▶ _Listing_
BEGIN
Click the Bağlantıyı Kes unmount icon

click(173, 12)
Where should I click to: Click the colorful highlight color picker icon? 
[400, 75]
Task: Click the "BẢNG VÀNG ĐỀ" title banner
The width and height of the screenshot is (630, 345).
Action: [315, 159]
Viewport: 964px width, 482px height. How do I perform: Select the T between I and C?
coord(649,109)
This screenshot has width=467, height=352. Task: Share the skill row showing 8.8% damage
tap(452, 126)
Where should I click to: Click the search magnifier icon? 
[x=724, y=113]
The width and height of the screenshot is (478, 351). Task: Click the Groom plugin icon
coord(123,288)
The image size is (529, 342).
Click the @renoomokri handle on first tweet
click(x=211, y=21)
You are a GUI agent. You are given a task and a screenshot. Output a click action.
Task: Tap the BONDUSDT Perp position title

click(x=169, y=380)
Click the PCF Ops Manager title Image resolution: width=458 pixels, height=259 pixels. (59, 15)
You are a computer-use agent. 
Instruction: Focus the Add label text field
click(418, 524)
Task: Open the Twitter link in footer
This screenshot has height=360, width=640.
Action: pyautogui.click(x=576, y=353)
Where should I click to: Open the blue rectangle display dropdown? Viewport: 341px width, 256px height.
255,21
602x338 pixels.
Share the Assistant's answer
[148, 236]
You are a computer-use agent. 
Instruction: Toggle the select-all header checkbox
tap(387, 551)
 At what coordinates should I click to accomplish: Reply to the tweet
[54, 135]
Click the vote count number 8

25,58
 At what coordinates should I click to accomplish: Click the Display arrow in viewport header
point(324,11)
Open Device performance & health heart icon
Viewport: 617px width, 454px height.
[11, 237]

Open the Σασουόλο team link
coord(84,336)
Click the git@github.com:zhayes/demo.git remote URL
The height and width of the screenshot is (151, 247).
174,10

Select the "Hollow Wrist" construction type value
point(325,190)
END
▶ _Brief_
Please repeat all of the records above, swapping "magnifier" for "magnifying glass" and leaving everything else unchanged.

▶ _Expected output_
Click the Bağlantıyı Kes unmount icon

click(173, 12)
Where should I click to: Click the colorful highlight color picker icon? 
[400, 75]
Task: Click the "BẢNG VÀNG ĐỀ" title banner
The width and height of the screenshot is (630, 345).
Action: [315, 159]
Viewport: 964px width, 482px height. How do I perform: Select the T between I and C?
coord(649,109)
This screenshot has width=467, height=352. Task: Share the skill row showing 8.8% damage
tap(452, 126)
Where should I click to: Click the search magnifying glass icon? 
[x=724, y=113]
The width and height of the screenshot is (478, 351). Task: Click the Groom plugin icon
coord(123,288)
The image size is (529, 342).
Click the @renoomokri handle on first tweet
click(x=211, y=21)
You are a GUI agent. You are given a task and a screenshot. Output a click action.
Task: Tap the BONDUSDT Perp position title

click(x=169, y=380)
Click the PCF Ops Manager title Image resolution: width=458 pixels, height=259 pixels. (59, 15)
You are a computer-use agent. 
Instruction: Focus the Add label text field
click(418, 524)
Task: Open the Twitter link in footer
This screenshot has height=360, width=640.
Action: pyautogui.click(x=576, y=353)
Where should I click to: Open the blue rectangle display dropdown? Viewport: 341px width, 256px height.
255,21
602x338 pixels.
Share the Assistant's answer
[148, 236]
You are a computer-use agent. 
Instruction: Toggle the select-all header checkbox
tap(387, 551)
 At what coordinates should I click to accomplish: Reply to the tweet
[54, 135]
Click the vote count number 8

25,58
 At what coordinates should I click to accomplish: Click the Display arrow in viewport header
point(324,11)
Open Device performance & health heart icon
Viewport: 617px width, 454px height.
[11, 237]

Open the Σασουόλο team link
coord(84,336)
Click the git@github.com:zhayes/demo.git remote URL
The height and width of the screenshot is (151, 247).
174,10

Select the "Hollow Wrist" construction type value
point(325,190)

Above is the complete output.